I have led the charge in terms of:
- conceptual development
- storyboarding and scripting
- coordinating with stakeholders, talent, digital artists, and shooting crews
- researching, acquiring, and managing equipment
- digital asset management including a SharePoint repository library
- video and audio editing
- video and audio post production
- visual effects and motion graphic design
- distribution mechanisms including streaming and media server management
I was basically a one man video wrecking crew, able to crush whole projects with a single blow. Here’s a couple of examples of of the videos we made:
This video work was widely appreciated, especially my ability to get quick turnarounds and make changes rapidly for stakeholders that didn’t always know what they wanted. I personally was awarded two Special Recognition Awards and four Spot Awards for performance above and beyond the call of duty.

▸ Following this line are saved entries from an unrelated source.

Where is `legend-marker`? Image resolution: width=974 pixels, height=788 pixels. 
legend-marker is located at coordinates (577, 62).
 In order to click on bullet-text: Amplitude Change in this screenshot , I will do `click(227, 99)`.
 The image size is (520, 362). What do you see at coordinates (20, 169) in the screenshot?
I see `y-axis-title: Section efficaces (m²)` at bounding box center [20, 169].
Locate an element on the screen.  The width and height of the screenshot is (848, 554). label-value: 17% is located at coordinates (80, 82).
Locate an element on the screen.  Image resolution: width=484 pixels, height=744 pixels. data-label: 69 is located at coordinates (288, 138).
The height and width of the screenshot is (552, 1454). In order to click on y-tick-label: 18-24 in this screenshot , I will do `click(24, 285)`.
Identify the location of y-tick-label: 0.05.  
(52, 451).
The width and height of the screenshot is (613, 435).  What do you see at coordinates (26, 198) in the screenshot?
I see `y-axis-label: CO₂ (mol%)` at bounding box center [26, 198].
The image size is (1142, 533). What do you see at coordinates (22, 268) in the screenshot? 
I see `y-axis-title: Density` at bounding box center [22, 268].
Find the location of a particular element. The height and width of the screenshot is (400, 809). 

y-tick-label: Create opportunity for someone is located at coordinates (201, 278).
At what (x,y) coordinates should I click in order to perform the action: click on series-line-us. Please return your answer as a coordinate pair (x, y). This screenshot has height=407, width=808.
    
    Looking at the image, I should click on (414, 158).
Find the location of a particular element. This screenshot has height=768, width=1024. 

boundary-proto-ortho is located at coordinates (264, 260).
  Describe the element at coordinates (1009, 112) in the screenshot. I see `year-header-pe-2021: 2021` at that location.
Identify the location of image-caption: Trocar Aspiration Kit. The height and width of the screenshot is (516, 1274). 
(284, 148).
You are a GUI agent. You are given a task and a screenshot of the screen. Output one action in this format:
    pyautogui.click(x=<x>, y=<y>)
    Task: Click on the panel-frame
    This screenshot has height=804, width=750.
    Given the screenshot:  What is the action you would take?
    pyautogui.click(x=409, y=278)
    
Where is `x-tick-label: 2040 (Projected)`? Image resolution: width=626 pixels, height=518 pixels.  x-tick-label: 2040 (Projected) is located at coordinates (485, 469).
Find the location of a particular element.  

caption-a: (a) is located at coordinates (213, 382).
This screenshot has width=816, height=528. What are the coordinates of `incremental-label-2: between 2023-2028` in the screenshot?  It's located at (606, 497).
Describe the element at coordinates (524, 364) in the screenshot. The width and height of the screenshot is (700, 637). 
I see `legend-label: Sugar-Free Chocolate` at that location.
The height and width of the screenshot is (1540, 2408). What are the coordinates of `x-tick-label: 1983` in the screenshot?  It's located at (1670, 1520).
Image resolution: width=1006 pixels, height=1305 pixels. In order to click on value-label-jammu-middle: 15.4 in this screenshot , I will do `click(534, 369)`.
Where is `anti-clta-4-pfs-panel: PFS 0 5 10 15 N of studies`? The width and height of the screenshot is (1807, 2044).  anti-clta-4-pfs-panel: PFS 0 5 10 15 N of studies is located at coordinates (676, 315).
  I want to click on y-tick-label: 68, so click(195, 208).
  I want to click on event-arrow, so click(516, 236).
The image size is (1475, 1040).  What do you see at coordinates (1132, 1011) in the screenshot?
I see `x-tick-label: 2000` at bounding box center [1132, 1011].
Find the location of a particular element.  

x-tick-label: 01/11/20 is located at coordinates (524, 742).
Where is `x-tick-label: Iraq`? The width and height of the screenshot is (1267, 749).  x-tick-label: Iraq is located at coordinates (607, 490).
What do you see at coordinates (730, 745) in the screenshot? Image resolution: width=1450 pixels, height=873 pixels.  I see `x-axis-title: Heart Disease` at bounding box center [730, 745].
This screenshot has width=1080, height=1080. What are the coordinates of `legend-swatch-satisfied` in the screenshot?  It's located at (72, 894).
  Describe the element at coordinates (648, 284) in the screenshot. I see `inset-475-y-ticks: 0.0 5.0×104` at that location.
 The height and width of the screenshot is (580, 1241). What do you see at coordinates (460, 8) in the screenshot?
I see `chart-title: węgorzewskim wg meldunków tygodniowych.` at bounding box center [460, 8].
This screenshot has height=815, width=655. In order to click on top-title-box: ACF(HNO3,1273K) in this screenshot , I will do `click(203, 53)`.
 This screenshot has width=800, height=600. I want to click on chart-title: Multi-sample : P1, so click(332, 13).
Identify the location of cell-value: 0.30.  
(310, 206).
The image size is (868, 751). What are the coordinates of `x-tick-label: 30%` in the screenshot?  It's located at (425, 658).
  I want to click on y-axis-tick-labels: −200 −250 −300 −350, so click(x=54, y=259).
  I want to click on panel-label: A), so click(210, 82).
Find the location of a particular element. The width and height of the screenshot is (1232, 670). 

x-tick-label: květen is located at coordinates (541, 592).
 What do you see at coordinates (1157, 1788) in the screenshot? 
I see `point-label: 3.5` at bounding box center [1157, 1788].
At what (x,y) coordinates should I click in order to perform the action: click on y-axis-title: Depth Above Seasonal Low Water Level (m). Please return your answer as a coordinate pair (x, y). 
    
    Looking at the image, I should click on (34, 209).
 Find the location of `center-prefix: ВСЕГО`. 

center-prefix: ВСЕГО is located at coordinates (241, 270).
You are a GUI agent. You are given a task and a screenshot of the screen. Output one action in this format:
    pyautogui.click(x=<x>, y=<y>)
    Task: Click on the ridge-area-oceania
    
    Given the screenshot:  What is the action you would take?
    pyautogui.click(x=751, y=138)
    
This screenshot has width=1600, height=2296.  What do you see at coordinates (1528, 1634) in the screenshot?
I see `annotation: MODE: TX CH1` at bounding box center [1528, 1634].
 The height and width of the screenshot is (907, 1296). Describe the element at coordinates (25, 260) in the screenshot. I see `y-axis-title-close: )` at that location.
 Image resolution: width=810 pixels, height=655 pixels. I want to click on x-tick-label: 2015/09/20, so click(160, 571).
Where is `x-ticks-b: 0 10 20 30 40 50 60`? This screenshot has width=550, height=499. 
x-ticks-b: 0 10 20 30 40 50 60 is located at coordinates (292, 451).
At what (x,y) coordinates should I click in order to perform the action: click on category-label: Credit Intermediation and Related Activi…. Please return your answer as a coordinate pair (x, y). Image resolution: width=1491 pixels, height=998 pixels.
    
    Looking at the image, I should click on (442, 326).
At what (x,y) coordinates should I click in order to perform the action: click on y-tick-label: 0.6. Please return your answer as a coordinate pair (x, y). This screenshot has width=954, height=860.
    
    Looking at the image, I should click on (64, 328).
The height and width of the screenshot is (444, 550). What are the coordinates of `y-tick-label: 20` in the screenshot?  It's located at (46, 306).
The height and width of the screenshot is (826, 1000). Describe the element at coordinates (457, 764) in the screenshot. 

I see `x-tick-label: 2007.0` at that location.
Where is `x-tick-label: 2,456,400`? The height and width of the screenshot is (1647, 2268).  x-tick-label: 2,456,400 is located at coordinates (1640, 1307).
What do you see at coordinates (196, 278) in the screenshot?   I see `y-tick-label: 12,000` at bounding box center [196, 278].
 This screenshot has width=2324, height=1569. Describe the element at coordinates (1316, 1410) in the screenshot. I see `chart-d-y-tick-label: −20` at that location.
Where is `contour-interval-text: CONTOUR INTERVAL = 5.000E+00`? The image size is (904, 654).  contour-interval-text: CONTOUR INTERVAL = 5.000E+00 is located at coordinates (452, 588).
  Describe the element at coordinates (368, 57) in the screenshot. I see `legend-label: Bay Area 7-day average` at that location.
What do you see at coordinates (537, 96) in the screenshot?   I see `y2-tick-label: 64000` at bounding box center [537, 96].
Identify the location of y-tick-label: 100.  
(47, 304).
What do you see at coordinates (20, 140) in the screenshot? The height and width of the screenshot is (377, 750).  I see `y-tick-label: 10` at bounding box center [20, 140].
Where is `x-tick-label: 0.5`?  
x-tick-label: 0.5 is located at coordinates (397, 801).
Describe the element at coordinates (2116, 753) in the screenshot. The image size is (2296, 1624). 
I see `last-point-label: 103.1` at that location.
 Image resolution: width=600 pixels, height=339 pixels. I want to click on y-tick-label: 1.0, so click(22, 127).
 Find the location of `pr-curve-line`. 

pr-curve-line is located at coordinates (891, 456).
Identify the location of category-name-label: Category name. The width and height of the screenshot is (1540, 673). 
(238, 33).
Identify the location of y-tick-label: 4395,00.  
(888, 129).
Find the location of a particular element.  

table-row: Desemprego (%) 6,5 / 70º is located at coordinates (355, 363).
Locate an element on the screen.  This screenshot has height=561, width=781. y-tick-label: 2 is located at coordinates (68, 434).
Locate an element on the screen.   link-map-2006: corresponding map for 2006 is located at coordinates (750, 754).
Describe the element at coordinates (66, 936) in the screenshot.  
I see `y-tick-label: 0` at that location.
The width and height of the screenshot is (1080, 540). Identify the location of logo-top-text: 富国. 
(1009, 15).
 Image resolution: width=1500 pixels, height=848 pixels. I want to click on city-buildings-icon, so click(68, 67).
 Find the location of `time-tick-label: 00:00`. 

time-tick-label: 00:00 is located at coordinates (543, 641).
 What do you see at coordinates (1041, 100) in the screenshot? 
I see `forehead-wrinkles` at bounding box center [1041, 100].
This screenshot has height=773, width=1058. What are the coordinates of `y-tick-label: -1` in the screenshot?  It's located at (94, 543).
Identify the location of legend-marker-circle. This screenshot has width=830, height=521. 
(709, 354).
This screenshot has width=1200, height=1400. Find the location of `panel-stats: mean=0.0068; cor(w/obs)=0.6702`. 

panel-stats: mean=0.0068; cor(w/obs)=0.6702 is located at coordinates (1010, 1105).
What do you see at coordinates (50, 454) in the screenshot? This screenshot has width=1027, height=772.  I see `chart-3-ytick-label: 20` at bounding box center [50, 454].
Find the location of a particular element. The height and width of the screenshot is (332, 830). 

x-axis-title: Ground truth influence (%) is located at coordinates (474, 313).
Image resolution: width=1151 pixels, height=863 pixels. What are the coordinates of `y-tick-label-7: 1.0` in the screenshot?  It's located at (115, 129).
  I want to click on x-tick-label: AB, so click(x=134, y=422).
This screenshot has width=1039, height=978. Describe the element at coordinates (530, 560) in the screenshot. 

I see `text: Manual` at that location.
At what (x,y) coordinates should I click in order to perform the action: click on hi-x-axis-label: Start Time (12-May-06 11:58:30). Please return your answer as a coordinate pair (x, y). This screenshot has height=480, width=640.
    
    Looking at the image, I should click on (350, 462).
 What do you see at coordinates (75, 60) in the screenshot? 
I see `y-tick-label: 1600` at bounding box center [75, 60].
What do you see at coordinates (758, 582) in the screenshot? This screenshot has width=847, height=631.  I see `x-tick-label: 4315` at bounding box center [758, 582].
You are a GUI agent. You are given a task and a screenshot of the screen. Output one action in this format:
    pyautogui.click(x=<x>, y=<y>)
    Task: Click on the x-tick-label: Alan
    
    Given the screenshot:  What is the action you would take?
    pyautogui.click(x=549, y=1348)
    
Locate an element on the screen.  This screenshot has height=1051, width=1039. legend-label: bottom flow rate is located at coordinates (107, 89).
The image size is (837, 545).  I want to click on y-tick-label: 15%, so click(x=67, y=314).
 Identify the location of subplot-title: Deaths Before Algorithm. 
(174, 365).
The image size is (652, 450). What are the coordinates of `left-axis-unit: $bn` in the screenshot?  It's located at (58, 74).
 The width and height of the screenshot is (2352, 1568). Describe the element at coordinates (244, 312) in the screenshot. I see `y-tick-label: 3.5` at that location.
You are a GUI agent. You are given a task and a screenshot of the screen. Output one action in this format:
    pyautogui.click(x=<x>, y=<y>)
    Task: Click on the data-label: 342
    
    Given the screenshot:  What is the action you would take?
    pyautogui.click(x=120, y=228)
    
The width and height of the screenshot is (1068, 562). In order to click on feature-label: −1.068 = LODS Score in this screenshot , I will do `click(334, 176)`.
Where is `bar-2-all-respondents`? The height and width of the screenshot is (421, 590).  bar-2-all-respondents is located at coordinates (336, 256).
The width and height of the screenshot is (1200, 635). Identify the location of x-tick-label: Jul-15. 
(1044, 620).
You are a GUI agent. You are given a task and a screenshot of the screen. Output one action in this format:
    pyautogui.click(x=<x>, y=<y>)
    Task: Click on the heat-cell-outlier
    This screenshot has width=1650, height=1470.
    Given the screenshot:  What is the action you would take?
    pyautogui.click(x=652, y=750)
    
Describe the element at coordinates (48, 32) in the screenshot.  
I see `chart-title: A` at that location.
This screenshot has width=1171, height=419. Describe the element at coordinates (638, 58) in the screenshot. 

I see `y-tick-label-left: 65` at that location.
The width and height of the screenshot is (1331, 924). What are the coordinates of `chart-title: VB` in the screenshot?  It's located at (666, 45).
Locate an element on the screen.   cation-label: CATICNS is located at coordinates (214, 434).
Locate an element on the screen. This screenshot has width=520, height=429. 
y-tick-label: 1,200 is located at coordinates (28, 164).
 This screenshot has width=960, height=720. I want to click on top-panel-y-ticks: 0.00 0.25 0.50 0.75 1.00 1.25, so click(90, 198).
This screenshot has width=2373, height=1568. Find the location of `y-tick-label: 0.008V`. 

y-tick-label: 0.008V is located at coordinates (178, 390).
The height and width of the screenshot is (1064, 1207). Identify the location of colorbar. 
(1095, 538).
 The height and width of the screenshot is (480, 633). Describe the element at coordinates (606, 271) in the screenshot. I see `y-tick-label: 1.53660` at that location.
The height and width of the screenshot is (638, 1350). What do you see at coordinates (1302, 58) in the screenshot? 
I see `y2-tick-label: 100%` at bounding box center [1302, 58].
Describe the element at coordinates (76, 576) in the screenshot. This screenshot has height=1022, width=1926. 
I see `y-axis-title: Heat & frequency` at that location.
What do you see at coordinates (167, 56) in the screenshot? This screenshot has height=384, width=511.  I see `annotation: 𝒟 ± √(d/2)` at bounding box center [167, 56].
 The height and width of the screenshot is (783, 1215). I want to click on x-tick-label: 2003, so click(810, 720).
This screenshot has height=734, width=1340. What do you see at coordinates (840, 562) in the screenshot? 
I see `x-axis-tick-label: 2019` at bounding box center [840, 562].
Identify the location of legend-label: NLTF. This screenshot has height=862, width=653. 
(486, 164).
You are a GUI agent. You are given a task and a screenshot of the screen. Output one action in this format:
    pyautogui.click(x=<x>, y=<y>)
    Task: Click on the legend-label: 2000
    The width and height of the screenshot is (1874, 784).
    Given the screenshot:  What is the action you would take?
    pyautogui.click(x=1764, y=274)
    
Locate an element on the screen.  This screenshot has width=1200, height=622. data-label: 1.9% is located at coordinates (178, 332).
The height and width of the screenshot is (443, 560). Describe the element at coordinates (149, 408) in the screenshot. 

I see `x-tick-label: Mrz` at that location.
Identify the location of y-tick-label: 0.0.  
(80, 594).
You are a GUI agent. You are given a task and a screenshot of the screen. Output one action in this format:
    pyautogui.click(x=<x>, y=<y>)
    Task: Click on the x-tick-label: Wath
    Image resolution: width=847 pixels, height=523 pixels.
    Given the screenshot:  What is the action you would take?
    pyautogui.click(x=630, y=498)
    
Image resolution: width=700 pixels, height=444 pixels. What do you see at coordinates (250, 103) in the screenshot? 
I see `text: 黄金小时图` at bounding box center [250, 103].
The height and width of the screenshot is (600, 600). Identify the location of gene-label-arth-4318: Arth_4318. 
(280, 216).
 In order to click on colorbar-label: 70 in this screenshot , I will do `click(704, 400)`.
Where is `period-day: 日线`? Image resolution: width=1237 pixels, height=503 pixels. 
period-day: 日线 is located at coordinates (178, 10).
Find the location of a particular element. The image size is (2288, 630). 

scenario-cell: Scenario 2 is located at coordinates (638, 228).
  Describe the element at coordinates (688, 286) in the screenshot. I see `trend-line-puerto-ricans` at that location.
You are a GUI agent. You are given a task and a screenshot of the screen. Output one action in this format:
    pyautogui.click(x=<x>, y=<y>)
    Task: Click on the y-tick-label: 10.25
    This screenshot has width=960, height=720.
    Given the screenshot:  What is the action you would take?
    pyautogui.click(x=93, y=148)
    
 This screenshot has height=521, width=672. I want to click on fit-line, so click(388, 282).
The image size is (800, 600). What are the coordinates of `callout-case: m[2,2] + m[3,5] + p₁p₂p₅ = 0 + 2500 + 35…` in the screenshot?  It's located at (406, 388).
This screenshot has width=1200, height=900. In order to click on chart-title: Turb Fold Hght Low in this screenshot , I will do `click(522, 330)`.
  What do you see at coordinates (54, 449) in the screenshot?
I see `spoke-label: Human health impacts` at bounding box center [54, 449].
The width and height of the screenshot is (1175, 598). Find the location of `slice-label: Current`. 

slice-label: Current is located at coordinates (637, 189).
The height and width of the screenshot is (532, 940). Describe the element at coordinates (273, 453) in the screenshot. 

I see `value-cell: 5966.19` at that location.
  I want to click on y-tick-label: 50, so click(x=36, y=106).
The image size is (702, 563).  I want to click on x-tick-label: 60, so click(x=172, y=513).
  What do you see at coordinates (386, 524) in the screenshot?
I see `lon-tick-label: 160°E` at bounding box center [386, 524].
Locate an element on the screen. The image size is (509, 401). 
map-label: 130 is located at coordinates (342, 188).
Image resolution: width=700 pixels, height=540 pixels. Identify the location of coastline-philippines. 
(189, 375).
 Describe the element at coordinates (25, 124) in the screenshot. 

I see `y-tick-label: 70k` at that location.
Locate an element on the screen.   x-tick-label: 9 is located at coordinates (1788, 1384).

I didn’t let the change of scenery cut off the flow of my innovation juices, however. I actively sought out ways to contribute new ideas and always participated in calls for submissions for new business ideas. I even placed 5th in the first annual SI Innovation Tournament for my idea Crowd Sourced Gaming Simulation:
The general idea is that we can create a social game platform on top of already existing simulators that model border patrol assets to crowdsource solutions for our national border security. And here’s one more pitch I did for SwarmSweep:
The premise of this one is to use cheap hexapod robots and Xbox Kinect depth cameras to automagically generate 3D maps of secure facilities or other areas of interest (e.g. military bases, embassies). These maps could be compared across time to find changes that might indicate threats like IEDs (improvised explosive devices). Think of it as a team of Roombas that work together to sniff out bombs.
During my time with the SI Organization, I also volunteered to help with some of the branding activities for our fledgling company. I participated in roundtables to make decisions about how the company would present itself to the outside world. I also researched our competitors to find ways we could differentiate ourselves from the crowd and presented strategies to senior leadership.